Nov 29, 2015

Madeo

Saw Madeo, a Korean thriller about an aged mother who must find out who is the real killer of a young schoolgirl after her retarded son is accused of the crime. The son amiably agrees to whatever the cops say and when they suggest that maybe he killed the girl he smiles yes and signs whatever. It's not clear if he can read. This is a sad situation lightened a bit by some comic buffoonery and also by the (to me) totally alien culture. At one point the mother goes on a "Thank-You-Parents Bus Tour." What this is I have no idea, except that it apparently involves dancing to K-pop on a bus. Anyway, The central mystery of who killed the schoolgirl makes up the foreground of the plot but the background is made up of the much deeper mystery of the son's relationship with his mother.

One of the first scenes in the film is of the mother in her traditional medicine shop, watching her adult son fool around across the street as she chops some herbs. Suddenly the son is struck by a car and she simultaneously slices off her fingertip. The son is fine, just knocked down, but the scene serves to symbolically link the mother and son in a deep and significant way. He is her body. She suffers when he does. Their relationship is intense and weird. Incest is implied but, by the end of the film, I believe this is discredited. They are bound together by love and hate and old guilt. Their relationship is the real treasure of this film.

The film itself is paced like a mystery.

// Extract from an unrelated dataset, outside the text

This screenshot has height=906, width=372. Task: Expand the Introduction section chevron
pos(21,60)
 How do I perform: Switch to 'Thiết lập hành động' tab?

The reveals of the murder case are teased to such heights they made me shiver and the reveals of the relationship case are no less impressive. The central character, the mother, is amazing. She opens the film in a field dancing to the music of the opening credits. I wondered if this was a sad film and her dancing was black irony or if this was a feel-good film and that her dancing was establishing her as a rakish, puckish character. It turns out it was kind of both. An interesting film.

Edit: according to the message boards over at imdb, the director often ties social commentary into his films. This explains the mother-son relationship being so fraught. The mother is supposed to love the son unconditionally, but at what cost? Must she even sacrifice her own humanity to do it? Apparently this is a much tougher film for Koreans.